A well trained dog should pass other walkers and totally ignore them. Badly trained dogs behave differently. Some approach and sniff me, sometimes covering my clothes in thick strings of filthy drool. Some dogs appraoch and start to bark at me. Sometimes the owner says "I'm sorry" while makintg no attempt whatsoever to restrain the animal. (The owner is clearly not as nice as s/he is pretending to be, for anyone who was geniunely concerned about the dog's behaviour would not let them bark at a passerby in the first place.) Once I was mobbed by four Irish wolfhounds. One was growling at me and had it's hackles up. I tried to fend off the pack with a stick.

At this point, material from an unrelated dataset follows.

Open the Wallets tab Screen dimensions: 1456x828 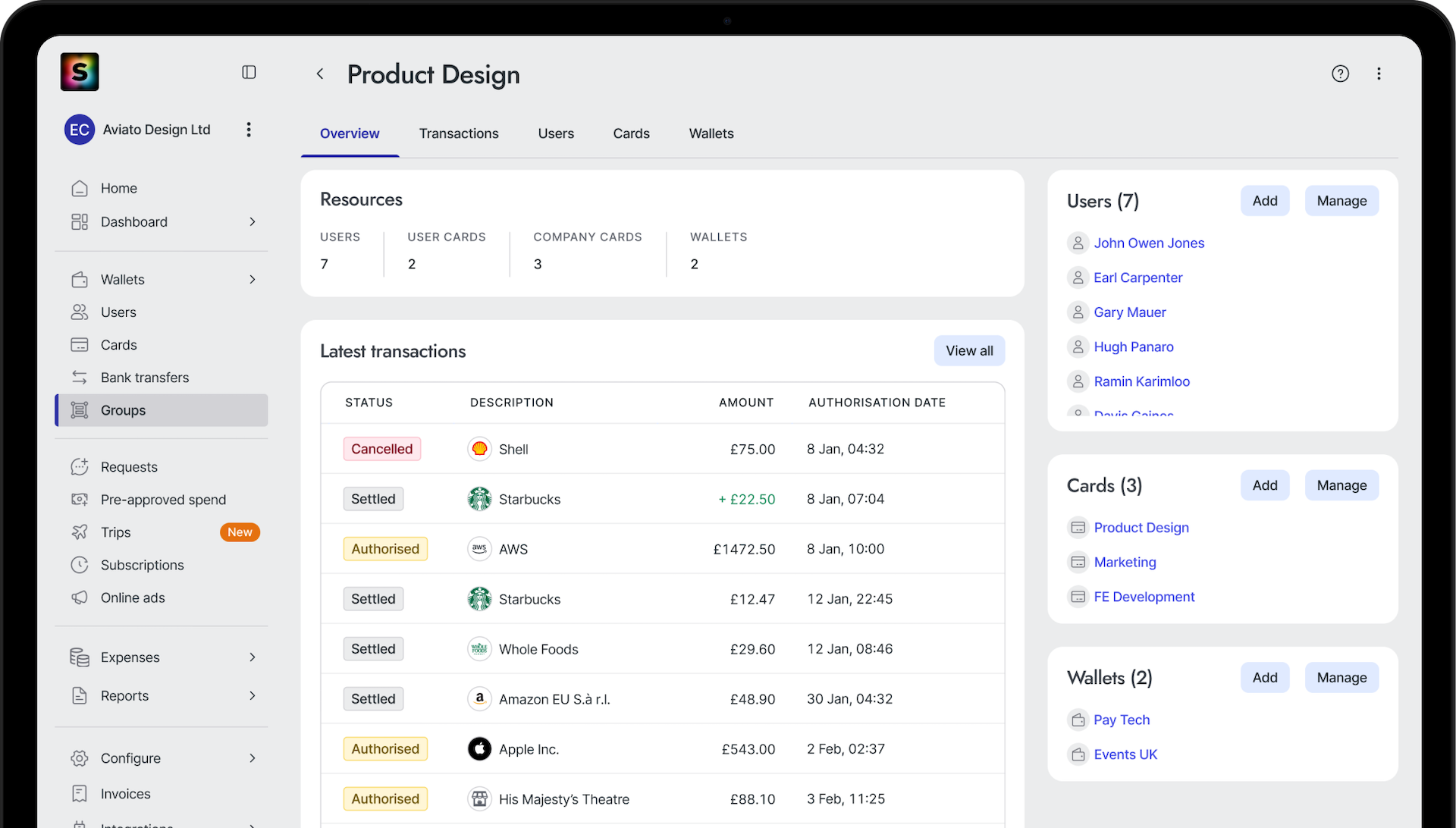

We live in a society where people have, basically, rolled over and died. People accept all sorts of abuses from government, from the police, from business and from other citizens without complaint. Often this unwillingness is for fear of the consequences. In fact, political correctness ensures that even our language is being stripped bare of words that indicate anger, complaint or protest. Thus people are loosing the willingness and ability to protest and are being actively deprived of the means to do so. To loose this ability, to accept this abuse, is to loose all self-respect.
My most recent abuse at the hands of an owner of a dangerous dog featured a black labrador. It approached over the brow of a hill with no owner in sight. As usual, I ignored the animal. Actually, i was in a bit of a dwam, thinking about my next piece of writing. My thoughts were most unpleasantly interrupted when this dog began to barking and growling viciously. The owner came into view. She walked past me, her dog snapping at my ankles, growling and barking ferociously, with hackles up, and did absolutely nothing to haul in her dangerous pet. She walked past me without a word. I was not on this ocassion lost for words of protest, for on the spur of the moment I roared at her: Keep your fucking dog under control, why don't you?!!!!!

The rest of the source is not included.